Selected passage:
A like here, a voice message there, and a quick check of the news in between: If you’re constantly on your smartphone, you’ll get used to it over time. Then it’s hard to be without it sometimes. For some people, this can trigger nomophobia (no-mobile-phone-phobia) – the exaggerated fear of cell phone failure and not being reachable.

According to a 2021 survey by Chinese electronics provider OnePlus, the fear of not having a working cell phone on hand rose sharply during the height of the covid pandemic – especially in the United Kingdom. At the time, 32 percent of Brits reported diagnosing themselves with nomophobia.

But the anxiety phenomenon is also a big issue in our latitudes, as a recent study by researchers at the Private University of Göttingen in Germany shows.

How do you feel when you can’t use your smartphone? Do you feel uncomfortable, or do you heartily dislike it? Is the feeling still normal – or do you have nomophobia? And if so: How badly? You can find out with the help of the questionnaire that the researchers also use in their studies. To do this, you have to indicate how much you agree or disagree with the following statements:

I would feel uncomfortable if I did not have constant access to information.

Data block:
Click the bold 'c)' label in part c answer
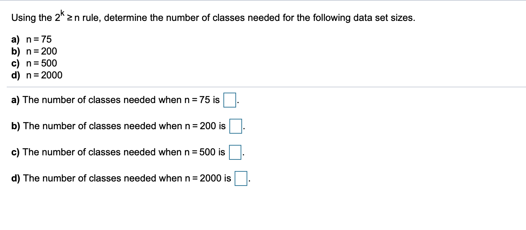Screen dimensions: 526x230 click(15, 152)
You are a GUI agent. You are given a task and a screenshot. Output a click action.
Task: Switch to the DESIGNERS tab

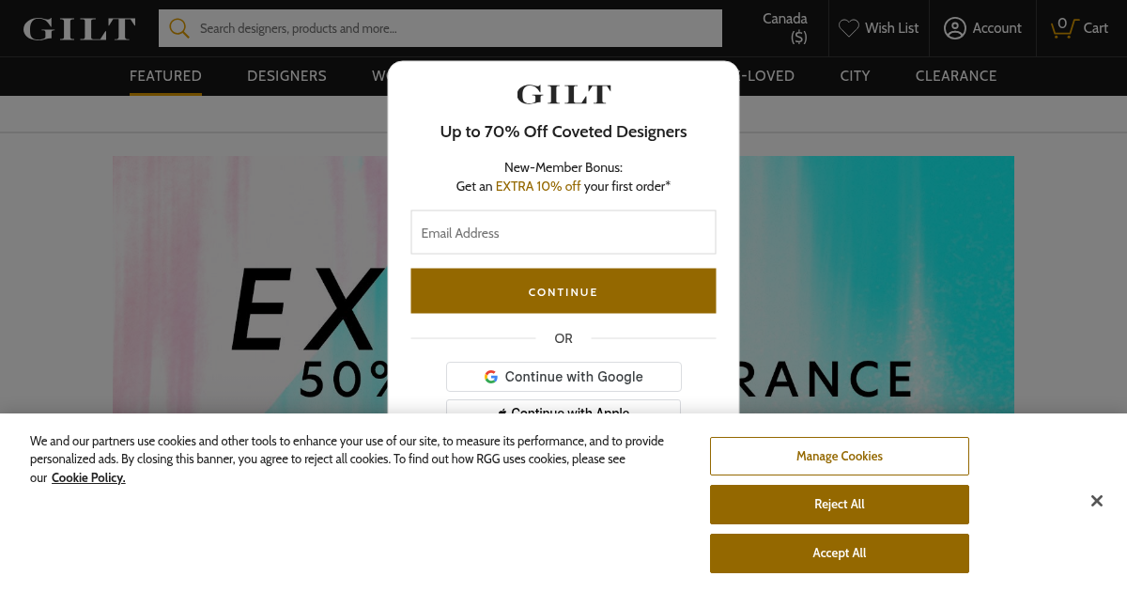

Questions on the material:
• a. Summarize the passage on nomophobia in three sentences.
• b. Carry on the passage on nomophobia from the point where it stops.
The lines are separate material, apart from the passage on nomophobia.

Per-task answers:
• a. Constant smartphone use can make it hard to be without the phone, and for some people this can trigger nomophobia, the exaggerated fear of cell phone failure and not being reachable. A 2021 OnePlus survey found that this fear rose sharply at the height of the covid pandemic, especially in the United Kingdom, where 32 percent of Brits reported diagnosing themselves with it. A recent study by researchers at the Private University of Göttingen shows it is a big issue there too, and readers can gauge their own level using the researchers' questionnaire, which asks how much they agree or disagree with a set of statements.

• b.
I would be annoyed if I couldn’t access information on my smartphone when I wanted to.

It would make me nervous if I couldn’t check messages on my smartphone.

It would annoy me if I couldn’t use my smartphone and its features whenever I wanted to.

A dead smartphone battery would scare me.

I would panic if I ran out of credit or reached my monthly data limit.

If I couldn’t receive mobile data or connect to Wi-Fi, I’d constantly check to see if I could have a signal again or find a Wi-Fi network.

If I couldn’t use my smartphone, I’d be afraid of getting stranded somewhere.

If I couldn’t look at my smartphone for a while, I would need to check it.

If I didn’t have my smartphone with me, …

… I would feel anxious because I could not communicate with my family and/or friends immediately.

… I would worry because my family and/or friends would not be able to reach me.